AS Hapus Batas Pengamanan Dalam Rencana Kesepakatan Nuklir Sipil dengan Saudi Memicu Kekhawatiran Proliferasi Senjata Nuklir

Pemerintah Amerika Serikat tengah mengajukan perjanjian nuklir sipil dengan Arab Saudi yang tidak mencakup penjagaan non-proliferasi ketat. Dokumen yang disampaikan ke Kongres mengungkap bahwa perjanjian tersebut memungkinkan Arab Saudi mengembangkan program pengayaan uranium dan pengolahan ulang bahan bakar nuklir bekas.

Penghapusan pengaman ini mengundang kekhawatiran dari kelompok pengendalian senjata dan sejumlah politisi kedua partai utama di AS. Mereka menilai tanpa protokol tambahan yang memungkinkan pengawasan lebih ketat oleh Badan Energi Atom Internasional (IAEA), risiko proliferasi senjata nuklir akan meningkat.

Konteks Perjanjian Nuklir AS-Saudi
Presiden Donald Trump dan pendahulunya Joe Biden telah menjajaki kerjasama nuklir sipil dengan Arab Saudi. Perjanjian ini bertujuan mendukung pembangunan pembangkit listrik tenaga nuklir pertama di kerajaan tersebut. Namun, perjanjian itu tidak menyertakan protokol tambahan yang selama ini menjadi standar pengawasan AS. Protokol tersebut biasanya memberikan IAEA hak untuk melakukan inspeksi mendadak di lokasi-lokasi yang tidak diumumkan.

Kekhawatiran Proliferasi Senjata Nuklir
Kelompok anti proliferasi dan sebagian anggota Kongres menegaskan bahwa Arab Saudi tidak boleh diberi akses pada teknologi pengayaan uranium atau pemrosesan ulang bahan bakar nuklir bekas. Kedua proses ini dapat menjadi jalur menuju pembuatan senjata nuklir. Kelsey Davenport, kepala kebijakan nonproliferasi di Arms Control Association, memperingatkan bahwa pemerintah AS tampaknya tidak cukup mempertimbangkan risiko ini.

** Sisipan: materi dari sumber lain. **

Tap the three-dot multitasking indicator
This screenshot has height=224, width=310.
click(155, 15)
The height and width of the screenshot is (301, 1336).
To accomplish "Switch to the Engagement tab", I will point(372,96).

Kontroversi Politik dan Regional
Pangeran Mahkota Saudi, Mohammed bin Salman, pernah menyatakan jika Iran mengembangkan senjata nuklir, pihaknya akan melakukan hal yang sama. Pernyataan ini menambah ketegangan di kawasan dan memperkuat kekhawatiran tentang perlombaan senjata nuklir di Timur Tengah. Beberapa anggota Kongres, termasuk dari kubu Republik dan Demokrat, menilai Kongres perlu melakukan pengawasan ketat atas perjanjian ini.

Mekanisme Persetujuan dan Respon Kongres
Menurut laporan yang diterima, pemerintahan Trump wajib melaporkan kepada Kongres jika memilih tidak menggunakan protokol tambahan tersebut. Setelah laporan ini, pemerintah mempunyai waktu sekitar 90 hari untuk mengajukan perjanjian 123 Agreement ke Kongres. Jika tidak ada resolusi penolakan yang disahkan di Senat dan DPR dalam periode tersebut, perjanjian tersebut otomatis berlaku dan memungkinkan program nuklir sipil Saudi berjalan.

Dampak dan Implikasi Global
Keputusan AS menghapus unsur pengamanan ini muncul di tengah situasi global yang memprihatinkan terkait perlombaan senjata nuklir, khususnya setelah habisnya masa berlaku perjanjian pembatasan senjata strategis antar AS dan Rusia, serta ekspansi arsenal nuklir China. Hal ini dikhawatirkan dapat mendorong negara lain berlomba-lomba mengembangkan kemampuan nuklir lebih agresif.

Perdebatan soal pengawasan dan keamanan nuklir menjadi sorotan tajam saat ini. Menjaga keseimbangan antara kebutuhan energi dan risiko proliferasi senjata menjadi tantangan utama dalam kerjasama nuklir internasional, terutama di kawasan yang penuh ketegangan geopolitik seperti Timur Tengah.